Le cinquième jour après votre échange téléphonique, respectivement le 5 mars 2021, vous auriez été contactée par votre collègue de travail qui, étant malade, vous aurait demandé de le remplacer en matinée alors que vous auriez habituellement enseigné l’après-midi de 14h00 à 18h00. Après avoir fini votre journée de travail et en quittant l’école, vous auriez été interpellée par un groupe de quatre individus cagoulés faisant partie d’Al-Shabaab. L’un d’entre eux vous aurait reproché que vous auriez « Dein Wort nicht gehalten » (p.9 du rapport d’entretien) et vous lui auriez répliqué que vous auriez respecté l’engagement, que vous vous seriez rendue à l’école pour remplacer votre collègue et que vous ne les auriez pas recontactés car vous n’auriez pas été en possession d’un de leur numéro de téléphone. Votre interlocuteur aurait été compréhensif et aurait fixé à nouveau le rendez-vous au soir-même à 20h00, comme convenu initialement.
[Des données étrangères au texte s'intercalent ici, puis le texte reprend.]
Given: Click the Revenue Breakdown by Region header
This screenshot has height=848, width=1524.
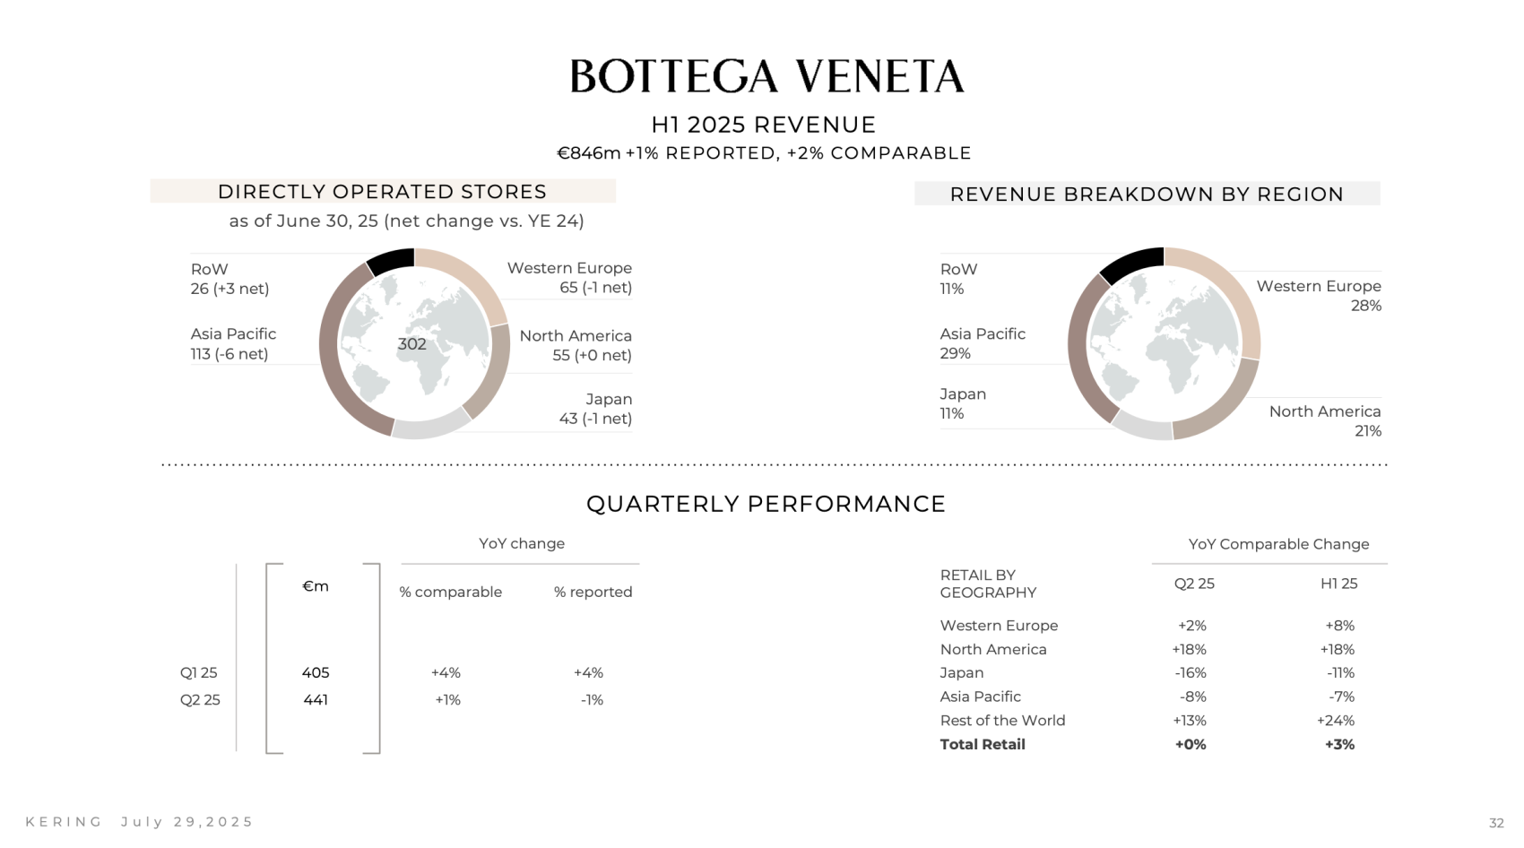Looking at the screenshot, I should point(1147,194).
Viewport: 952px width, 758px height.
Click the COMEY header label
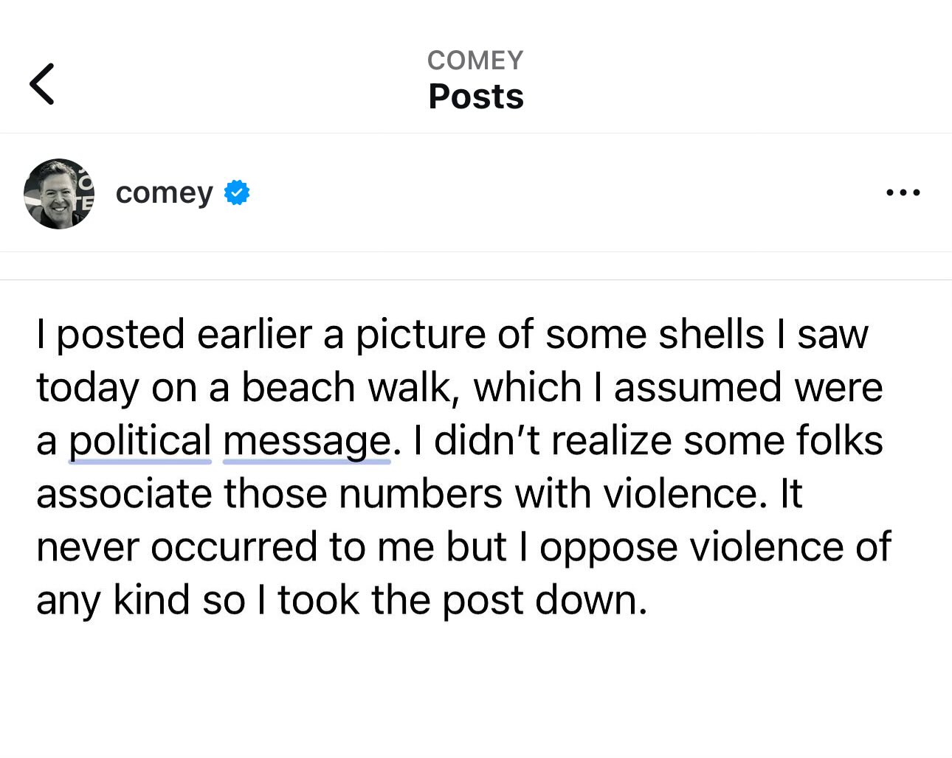(475, 60)
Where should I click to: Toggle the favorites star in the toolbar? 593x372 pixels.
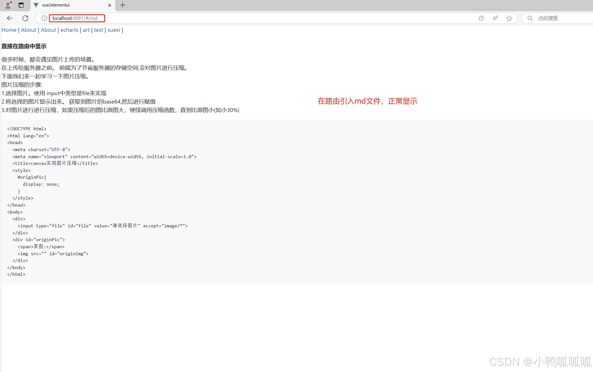pyautogui.click(x=509, y=18)
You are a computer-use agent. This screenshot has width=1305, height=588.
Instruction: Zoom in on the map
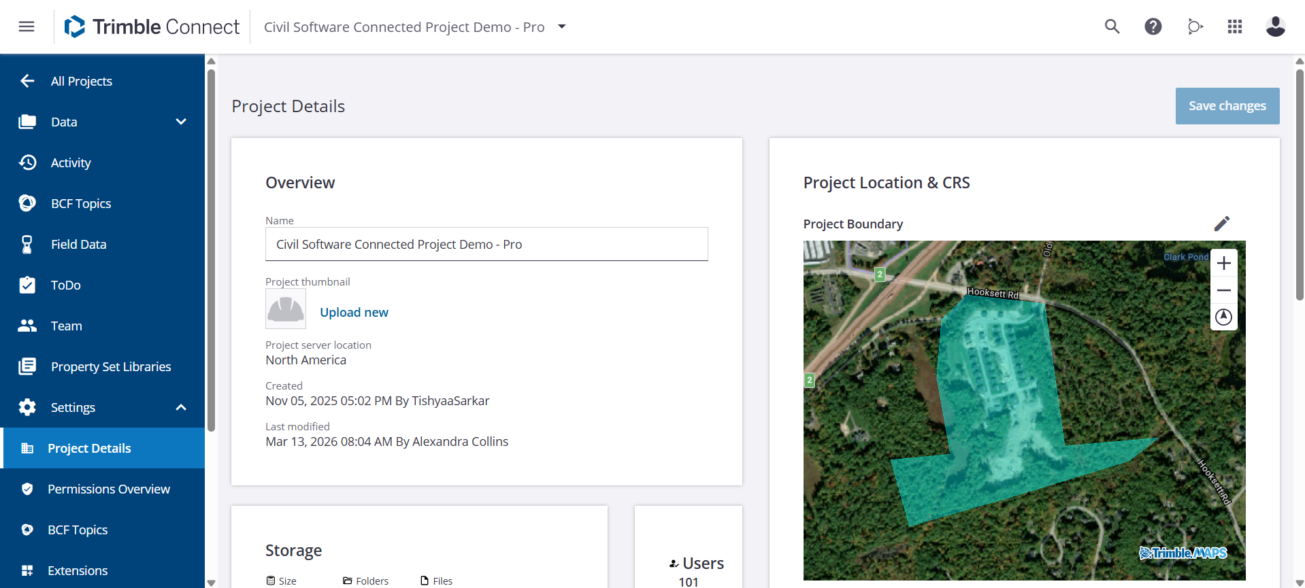coord(1223,263)
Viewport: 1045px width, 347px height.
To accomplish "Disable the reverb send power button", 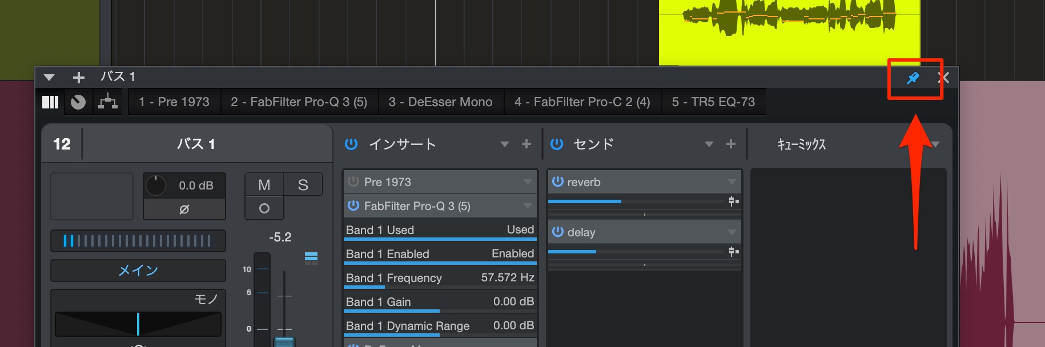I will pos(558,181).
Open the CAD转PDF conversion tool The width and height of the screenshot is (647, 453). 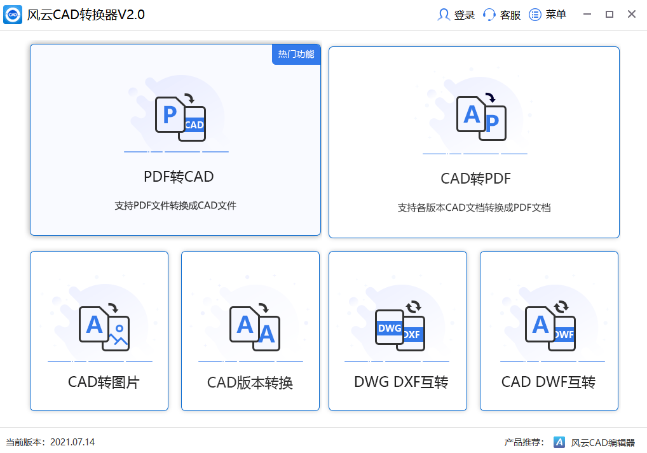473,140
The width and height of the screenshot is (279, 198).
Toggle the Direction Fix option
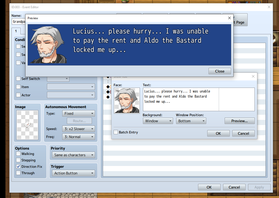(18, 166)
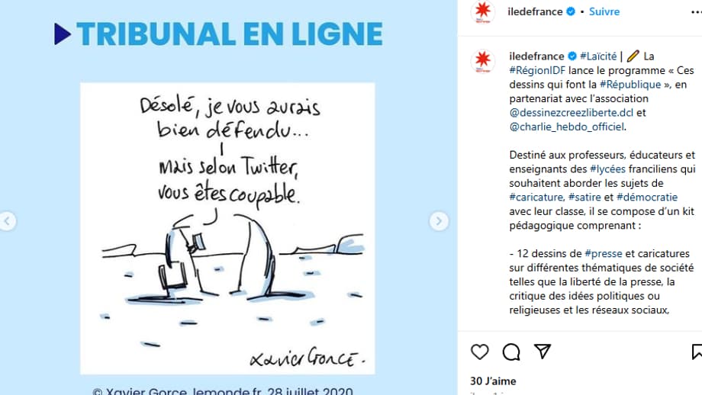
Task: Follow the account with Suivre
Action: click(604, 11)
Vous leur auriez demandé deux jours de réflexion additionnels étant donné que vous auriez été contrainte de remplacer votre collègue malade. L’un d’entre eux aurait directement manifesté son refus tandis qu’un autre aurait accepté cette nouvelle échéance. Ce dernier aurait ensuite téléphoné à ce que vous estimez être son supérieur pour l’informer qu’un nouveau rendez-vous aurait été fixé et l’on vous aurait finalement accordé trois jours de réflexion additionnels.

De retour à votre domicile, vous auriez fait part de votre altercation à votre mère et vous auriez appelé votre époux. Celui-ci vous aurait détaillé trois scénarios potentiels : soit les combattants d’Al-Shabaab vous emmèneraient, soit ils vous assassineraient si vous exprimez votre refus, soit vous devriez quitter la Somalie. Compte tenu de l’inquiétude de votre mère et de votre époux quant à votre situation personnelle, vous auriez opté pour la troisième option, respectivement la fuite de votre pays d’origine.

Ainsi, vous vous seriez rendue avec votre mère près d’un marché et vous auriez négocié avec un chauffeur de camion pour qu’il vous emmène avec lui à …. Celui-ci aurait accepté et vous aurait conduite près d’un check-point devant la capitale somalienne où vous auriez été récupérée par un passeur commandé par votre époux. Vous auriez été emmenée au domicile du passeur dans le quartier de … à … où vous auriez vécu cachée pendant un mois, respectivement du 7 mars 2021 au 20 avril 2021; votre unique sortie aurait été celle où vous vous seriez rendue avec le passeur le 9 mars 2021 à un bureau de l’immigration en vue de vous faire délivrer un nouveau passeport et un certificat de naissance. Vous précisez que vous auriez éteint votre téléphone portable après avoir quitté votre région natale suite aux 3 recommandations de votre époux et que vous auriez maintenu le contact avec ce dernier via le passeur.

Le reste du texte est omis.